**Фрагмент текста:**
┄┄┄┄┄┄

Сказанное задевало своей бесспорностью, но легко от этого становилось почему-то не всем. Слушатель, осененный открытием, что большинство наших советских переводов философских текстов, и прежде всего Гегеля, не имеет ни малейшего отношения к философской мысли, впадал в тоску от масштаба неразобранных завалов. Привычка перестроечной поры получать новое в готовом виде рождала ощущение, что студента оставляют с пустыми руками. Возвращение к привычному взгляду на себя приносило неожиданные результаты: в ком-то обнаруживалась мучительная немота, в ком-то оживала нервная агрессивность. Эмоции и оценки начинали действовать раньше, чем благодарность за труд. Мы слышим слово, насколько способны отвечать ему, говорил Бибихин, но неумение ответить ожесточало и закрывало слух. Скажем прямо: факультет, едва справлявшийся с переменами, принесенными перестроечной порой, не был готов услышать Бибихина. Но, к счастью для себя и к чести Московского университета, он не мог с ним и расстаться. В 1993 году Бибихин ушел с кафедры ИТМК, добровольно взяв на себя обязанность продолжать вести занятия с небольшой группой слушателей.
Школу философии Бибихин проходил у А. Ф. Лосева[6], в противоположной себе стихии. Каким был Лосев? «Велик ли его набор идей? есть ли он вообще? Есть инструмент, который высекает искры, встречаясь с чем бы то ни было. Какие искры это будут, ему может быть даже неважно. Нет системы. Есть какой-то внутренний кремень»[7] Лосев знал греческую философию как самого себя, и другому сообщалась проблескивающая в нем чистая суть философии, понимаемая греками как равная миру мысль. Они знали, что она бывает и другой, густо-водной, как всеохватный первобытный океан Фалеса или «медуза Розанов»[8], один из любимых авторов Бибихина, очень напоминавший своим подходом его самого. Мысль Лосева, по ощущению людей, выросших в советское время, была оправдана уже просто тем, что жила. Но могла ли она быть другой в стране, ставшей системой застывшей мысли? Конечно, чтобы оставаться самой собой, ей нужно было любой ценой не становиться системой, содержанием, тюрьмой из различных форм несвободы, начиная с обязательной критики идеализма и заканчивая новыми, светскими формами церковной идеологии. Но в Бибихине этого не было настолько органично, что оказалось естественным и как бы даже само собой разумеющимся, что в 60-е годы его одного из первых здесь затронут новые течения структурализма, а потом и постструктурализма, плывущего на Делезовой волне-«складке», которая без ненужных глубинных сопоставлений делает близкими самые далекие друг от друга вещи.

┄┄┄┄┄┄

**Материал:**
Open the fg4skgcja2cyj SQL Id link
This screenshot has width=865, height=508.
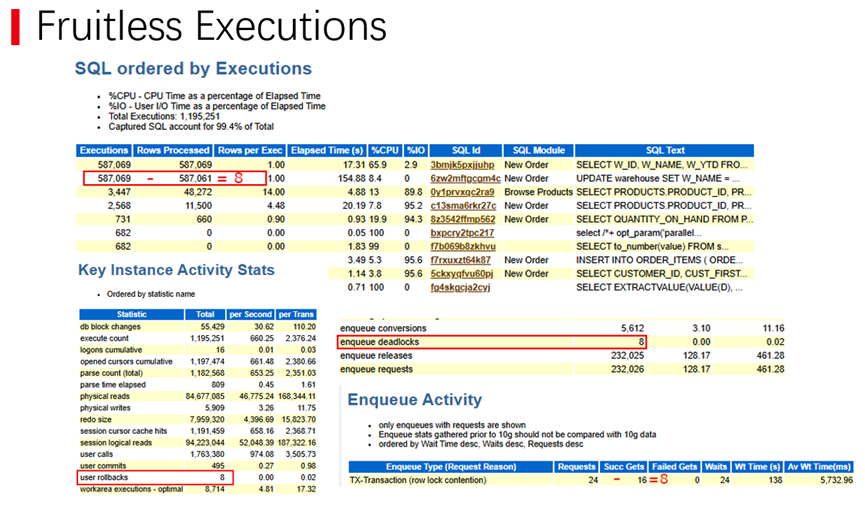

┄┄┄┄┄┄

В каком году, согласно фрагменту текста, Бибихин ушел с кафедры ИТМК?

В 1993 году.